La negoziante di 62 anni, Mariangela Granomelli, trovata morta ieri nella sua gioielleria ‘Il dono di Tiffany’ nel centro di Saronno (Varese) è stata uccisa con calci e pugni da un uomo che l’ha colpita per una trentina di secondi e poi è fuggito portando con sé alcuni gioielli. Secondo la ricostruzione dei Carabinieri l’uomo ha agito disarmato e a volto scoperto, e la scena è stata ripresa nitidamente dalle telecamere di videosorveglianza installate all’interno del negozio in Corso Italia.

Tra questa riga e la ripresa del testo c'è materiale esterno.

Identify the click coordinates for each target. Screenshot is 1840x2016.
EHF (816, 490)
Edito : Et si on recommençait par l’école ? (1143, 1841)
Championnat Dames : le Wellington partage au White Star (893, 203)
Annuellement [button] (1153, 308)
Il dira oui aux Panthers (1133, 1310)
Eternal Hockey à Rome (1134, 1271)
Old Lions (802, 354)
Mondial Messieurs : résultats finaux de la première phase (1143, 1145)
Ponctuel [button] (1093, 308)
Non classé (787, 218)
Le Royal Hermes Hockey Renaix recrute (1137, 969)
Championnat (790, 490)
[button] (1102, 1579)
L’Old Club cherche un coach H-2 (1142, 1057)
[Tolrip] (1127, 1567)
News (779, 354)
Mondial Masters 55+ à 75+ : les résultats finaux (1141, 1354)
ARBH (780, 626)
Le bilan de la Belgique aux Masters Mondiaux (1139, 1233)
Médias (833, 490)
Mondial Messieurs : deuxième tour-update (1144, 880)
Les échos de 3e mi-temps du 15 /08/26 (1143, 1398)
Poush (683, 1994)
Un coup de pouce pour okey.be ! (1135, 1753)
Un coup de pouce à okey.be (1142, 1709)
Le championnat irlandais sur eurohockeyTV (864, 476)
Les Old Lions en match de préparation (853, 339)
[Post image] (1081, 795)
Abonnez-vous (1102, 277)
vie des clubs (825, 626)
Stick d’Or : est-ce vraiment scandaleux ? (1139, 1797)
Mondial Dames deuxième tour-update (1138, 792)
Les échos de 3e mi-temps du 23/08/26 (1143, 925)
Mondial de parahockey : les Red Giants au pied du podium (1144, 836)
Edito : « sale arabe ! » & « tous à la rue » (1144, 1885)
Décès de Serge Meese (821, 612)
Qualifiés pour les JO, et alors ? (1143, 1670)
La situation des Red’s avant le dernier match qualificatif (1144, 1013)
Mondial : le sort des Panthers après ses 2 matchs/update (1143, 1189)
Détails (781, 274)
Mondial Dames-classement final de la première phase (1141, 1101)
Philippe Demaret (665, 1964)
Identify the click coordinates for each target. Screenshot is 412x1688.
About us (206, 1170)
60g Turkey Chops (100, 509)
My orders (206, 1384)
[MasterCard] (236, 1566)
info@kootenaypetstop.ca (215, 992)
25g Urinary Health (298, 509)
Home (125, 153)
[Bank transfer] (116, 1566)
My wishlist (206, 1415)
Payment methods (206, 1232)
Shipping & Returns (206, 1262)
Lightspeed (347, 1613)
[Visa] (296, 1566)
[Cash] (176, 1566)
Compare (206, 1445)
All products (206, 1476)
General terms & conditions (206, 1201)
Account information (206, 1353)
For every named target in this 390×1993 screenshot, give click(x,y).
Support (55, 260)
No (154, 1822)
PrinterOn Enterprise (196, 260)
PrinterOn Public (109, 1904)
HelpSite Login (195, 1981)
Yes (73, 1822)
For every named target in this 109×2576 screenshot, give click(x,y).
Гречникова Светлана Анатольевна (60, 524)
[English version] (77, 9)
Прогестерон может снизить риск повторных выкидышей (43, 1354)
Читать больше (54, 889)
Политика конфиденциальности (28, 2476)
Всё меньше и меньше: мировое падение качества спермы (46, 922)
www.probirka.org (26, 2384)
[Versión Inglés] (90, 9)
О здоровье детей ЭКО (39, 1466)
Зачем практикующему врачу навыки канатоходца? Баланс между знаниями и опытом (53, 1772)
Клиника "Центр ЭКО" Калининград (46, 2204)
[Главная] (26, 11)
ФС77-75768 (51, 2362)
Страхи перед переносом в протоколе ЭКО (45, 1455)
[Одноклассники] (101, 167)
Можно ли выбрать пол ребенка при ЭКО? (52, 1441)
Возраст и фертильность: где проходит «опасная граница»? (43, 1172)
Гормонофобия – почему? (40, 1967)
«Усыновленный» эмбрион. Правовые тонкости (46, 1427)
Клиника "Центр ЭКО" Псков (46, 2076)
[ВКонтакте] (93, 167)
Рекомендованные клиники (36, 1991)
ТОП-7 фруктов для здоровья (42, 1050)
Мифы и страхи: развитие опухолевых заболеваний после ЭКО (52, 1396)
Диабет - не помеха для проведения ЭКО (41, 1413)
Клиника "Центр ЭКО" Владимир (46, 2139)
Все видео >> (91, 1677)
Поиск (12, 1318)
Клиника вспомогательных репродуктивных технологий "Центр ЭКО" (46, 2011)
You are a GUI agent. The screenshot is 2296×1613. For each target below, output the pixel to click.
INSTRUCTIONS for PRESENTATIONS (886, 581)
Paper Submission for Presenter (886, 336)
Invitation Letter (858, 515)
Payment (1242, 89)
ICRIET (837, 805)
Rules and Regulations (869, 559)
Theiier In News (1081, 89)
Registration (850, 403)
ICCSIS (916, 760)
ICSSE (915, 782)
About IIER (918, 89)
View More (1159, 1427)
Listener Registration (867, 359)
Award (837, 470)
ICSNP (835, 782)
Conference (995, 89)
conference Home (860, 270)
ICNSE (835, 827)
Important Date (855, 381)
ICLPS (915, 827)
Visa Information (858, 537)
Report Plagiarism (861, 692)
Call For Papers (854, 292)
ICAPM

Vestito con pantaloncini corti a quadri e una t-shirt l’uomo, secondo quanto è emerso dalle riprese, attorno alle 16.20 di ieri è entrato nel negozio comportandosi all’apparenza come un normale cliente. La negoziante ha chiuso a chiave la porta d’ingresso, come avviene sempre per ragioni di sicurezza, e per circa 45 minuti l’uomo si è fatto mostrare collane e braccialetti con un atteggiamento definito dagli investigatori che hanno visionato i filmati “tranquillo e rilassato”. Attorno alle 17 all’improvviso l’uomo ha afferrato un astuccio rigido e ha colpito in testa la donna, che si era piegata, continuando poi a infierire con calci e pugni su tutto il corpo per una trentina di secondi “con una violenza incredibile”. La donna si è accasciata a terra e sarebbe morta poco dopo l’aggressione. L’uomo è rimasto nel negozio fino alle 17.30, si è impossessato di alcuni gioielli nascondendoli nell’astuccio, poi è uscito da un ingresso sul retro del negozio facendo perdere le tracce. Durante l’aggressione la porta d’ingresso è sempre rimasta chiusa a chiave e i numerosi passanti non si sono accorti di quello che stava accadendo. Il cadavere, in una pozza di sangue, è stato ritrovato dopo le 20 dai familiari della donna, che sono arrivati alla gioielleria preoccupati perché non riuscivano a contattare la negoziante al telefono dopo l’orario di chiusura.